*Exercise material*
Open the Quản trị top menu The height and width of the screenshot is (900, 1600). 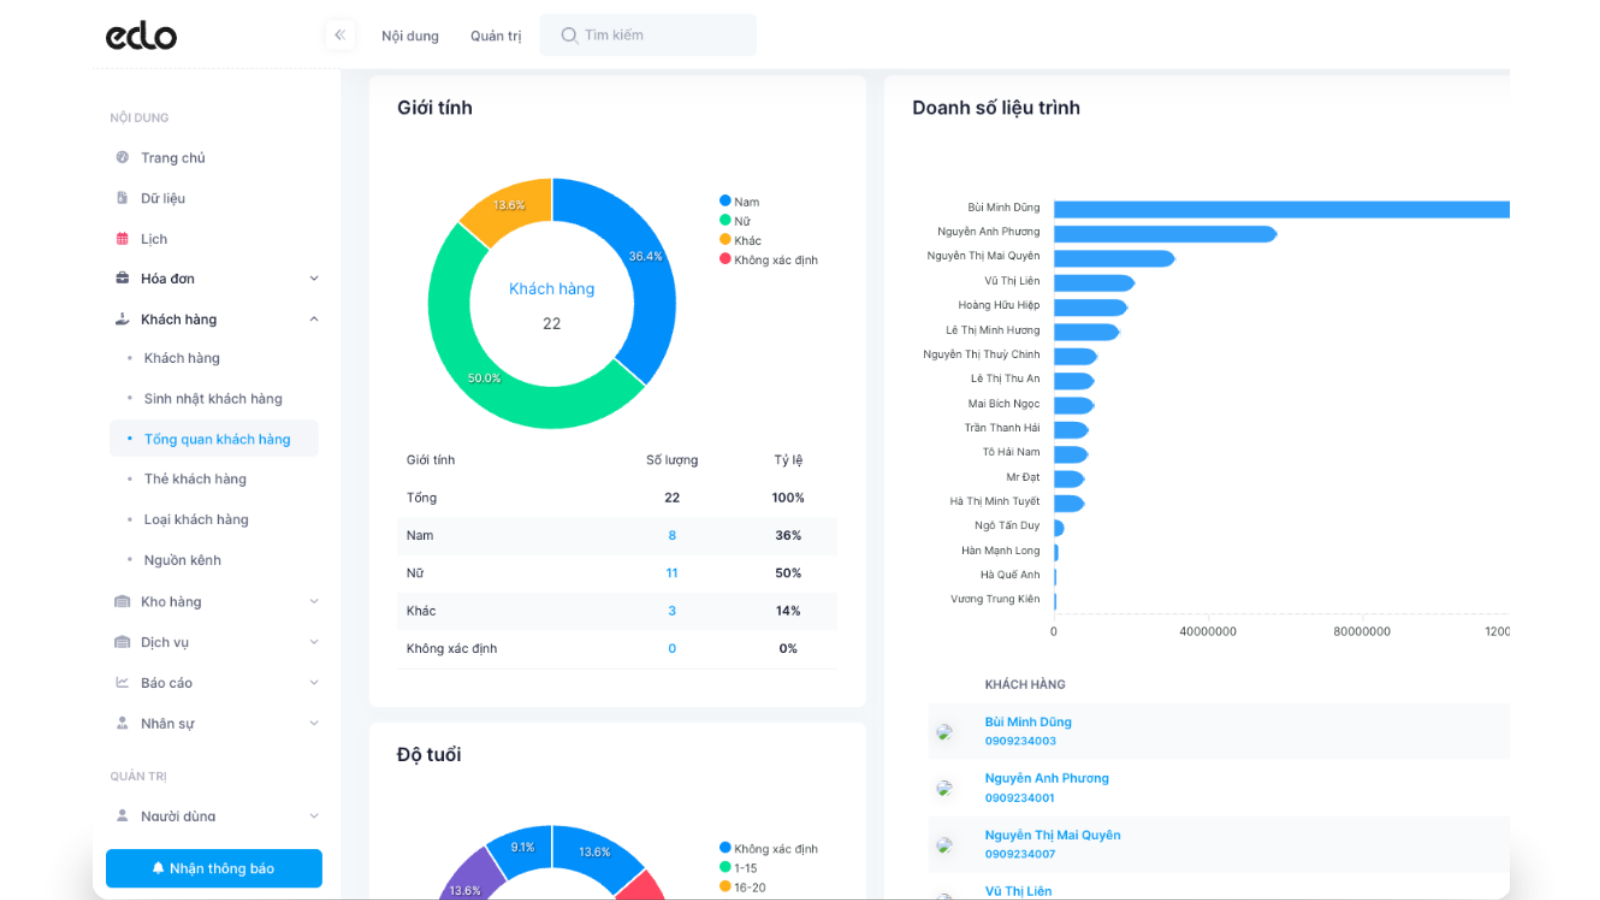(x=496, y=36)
* * *
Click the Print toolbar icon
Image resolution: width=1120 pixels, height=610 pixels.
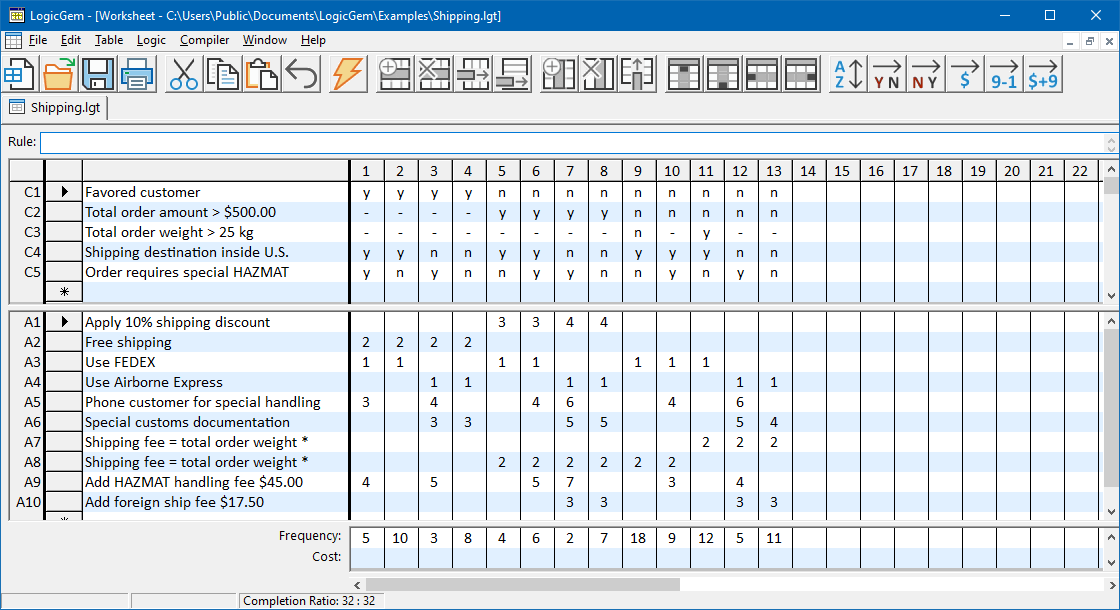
==
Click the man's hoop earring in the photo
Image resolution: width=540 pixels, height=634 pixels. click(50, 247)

*What needs to be done*
Extract exactly and only the lines above from the line containing "Click the Print toolbar icon" through the line containing "Image resolution: width=1120", both end lines included.

*Output of the exercise*
Click the Print toolbar icon
Image resolution: width=1120 pixels, height=610 pixels.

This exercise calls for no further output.